Surveying the Waterscape in Order to Resettle the Suburbs

In June 1569 we read of a military project to relocate the suburbs to the Unterer Werd. On 4 June of that year, the court military councilor Franz von Poppendorf wrote to tell the emperor that there was a great deal of “disorder” in the suburbs. The suburbs and gardens posed a danger. The inhabitants would have to be removed, but they should be offered replacement land on the island called Unterer Werd between Schlagbruecke and Alter Tabor. Areas had already been marked out. The inhabitants of the suburbs could be relocated within a two-year period.76

In December 1577 the emperor commissioned Poppendorf to make a draft plan. Poppendorf inspected the Tabor with the fortress architect and engineer Ottavio Baldigara. Baldigara sketched the situation and surveyed the “island” in the Danube.77 His conclusion was that part of the island would have to be raised to keep it dry and habitable. Any potential settlers who were concerned about the situation should look to the recently built house of Wolff Fischer as a model for all future houses. Fischer had built up the ground so high that the water was not a danger.

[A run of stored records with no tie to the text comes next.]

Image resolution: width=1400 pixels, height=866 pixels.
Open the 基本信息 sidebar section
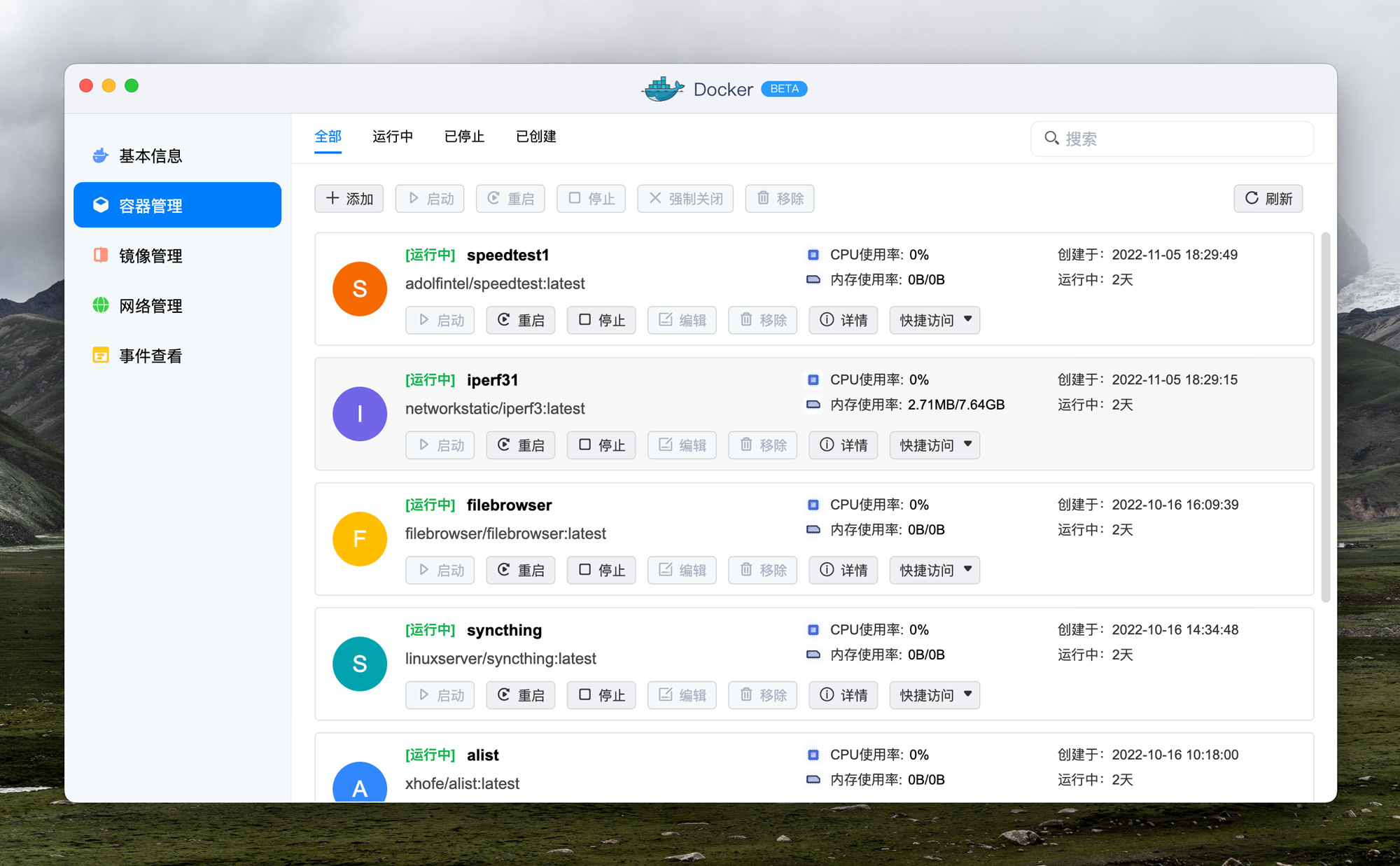(150, 155)
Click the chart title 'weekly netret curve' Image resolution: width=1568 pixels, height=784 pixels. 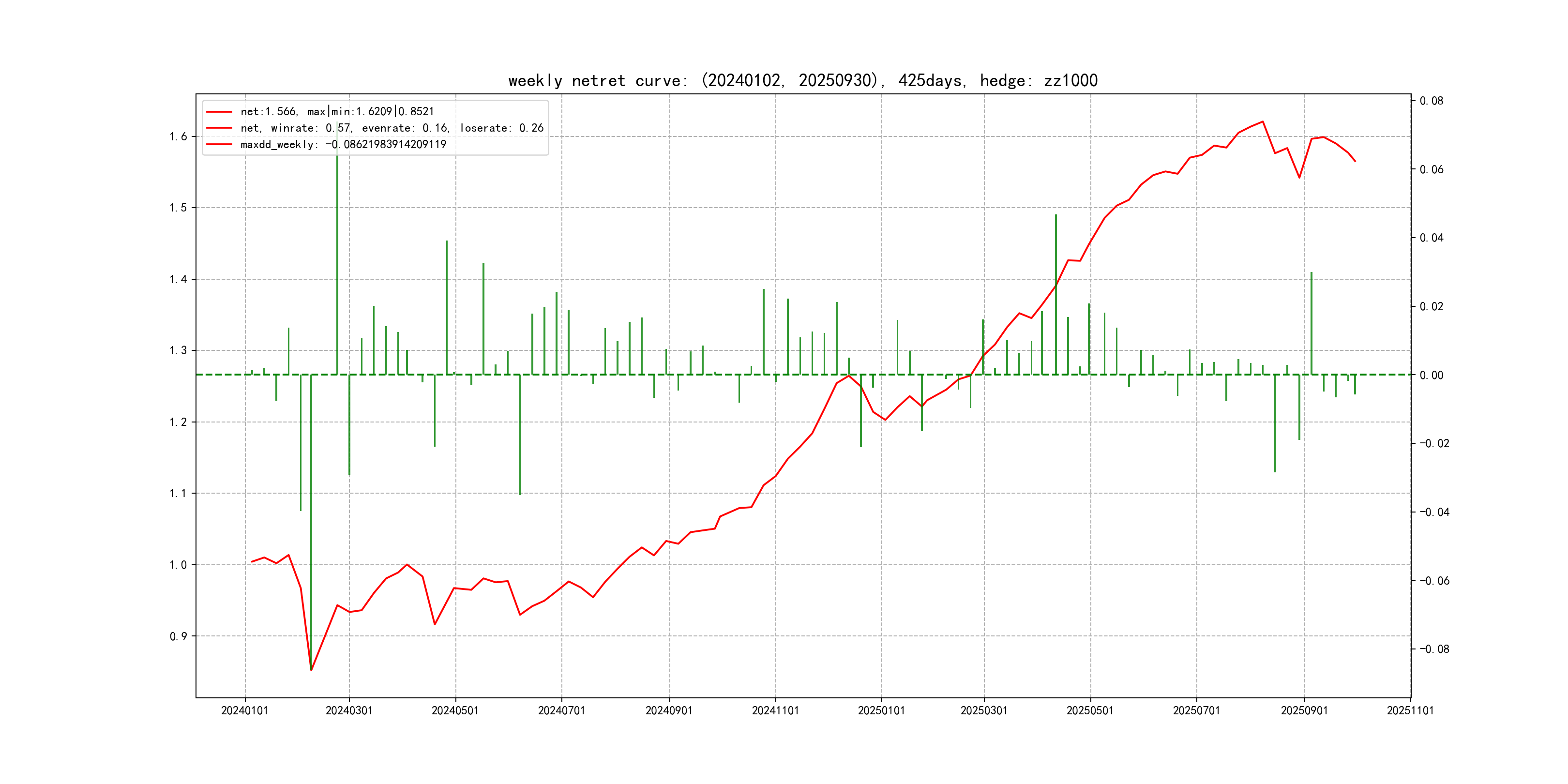[802, 80]
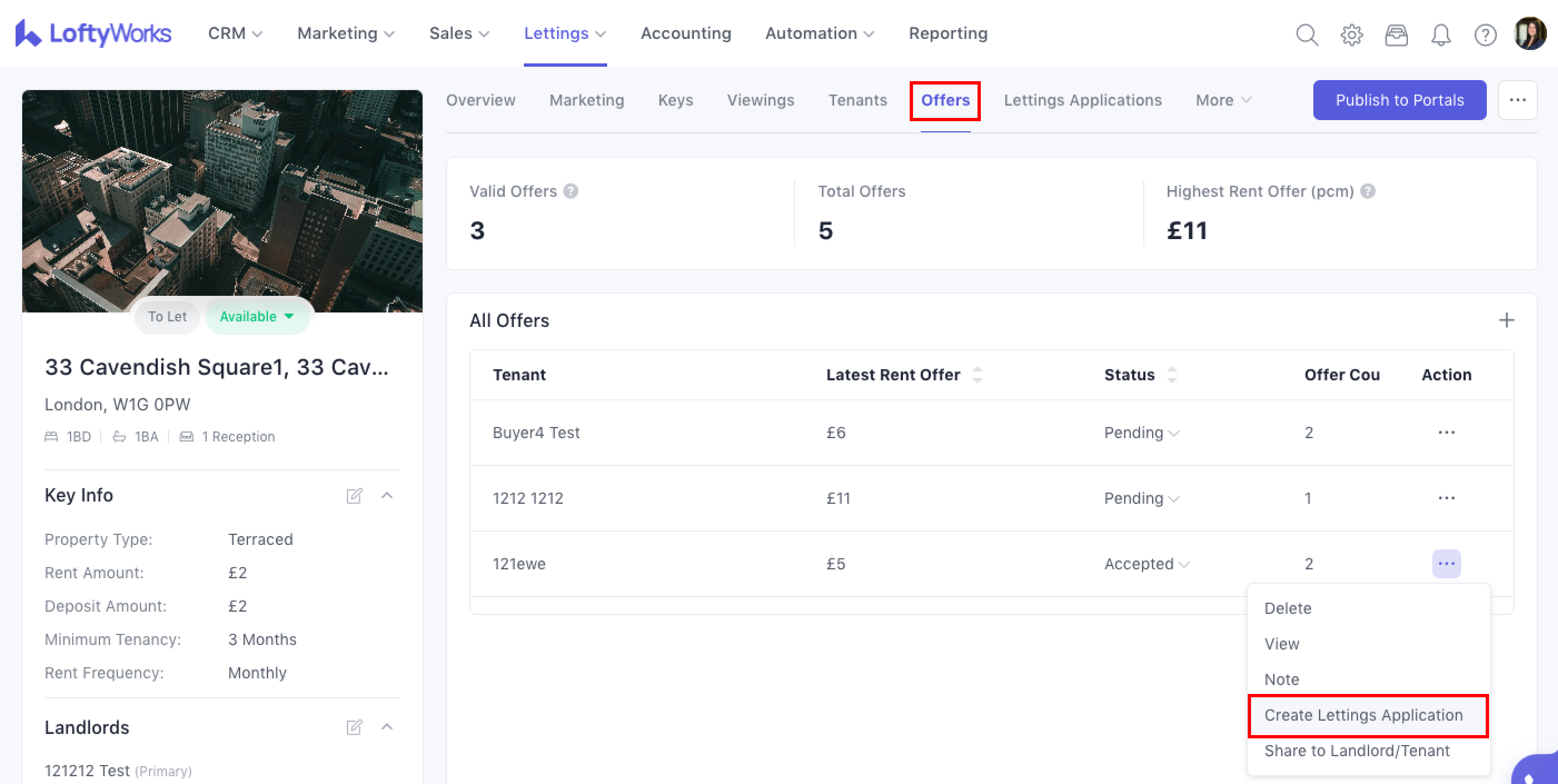The height and width of the screenshot is (784, 1558).
Task: Collapse the Key Info section
Action: [x=387, y=496]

The emperor obviously had doubts about the safety of the new urban settlement between Schlag- and Taborbrücke. In particular, the emperor asked whether the “new town”78 would not in fact serve the enemy, and thus be harmful to the city. Poppendorf outlined strategic considerations for the defense of cities and the specific problems of the case of Vienna: the main point of a fortress was that all places around it were cleared and that the enemy was thus deprived of the benefits of settled areas. He can therefore not approach the fortress and is not able to entrench his army or artillery. The enemy must, as far as possible, be stopped outside the city, fought and decimated. Another advantage of stopping him in front of the city was that it would then be possible to observe where he planned to attack the fortification. One must hold off the enemy for as long as possible, so that he would begin to run out of provisions and be forced into a war of attrition. Some drawbacks cannot be averted, he wrote, but the suburbs and gardens, which are detrimental to fortification, should be removed, trenches and cellars filled in, and a flat space established around the city. The suburbs were to be relocated to the island—the Unterer Werd.79 The disadvantages of such a new town would not be comparable to those of the previous condition; there was no advantage for the enemy. Even if the island were not fortified, the enemy would have no advantage over the current situation. If the old city were lost, the new one could decide whether to defend itself or to withdraw the inhabitants across the Danube and destroy the bridges behind it.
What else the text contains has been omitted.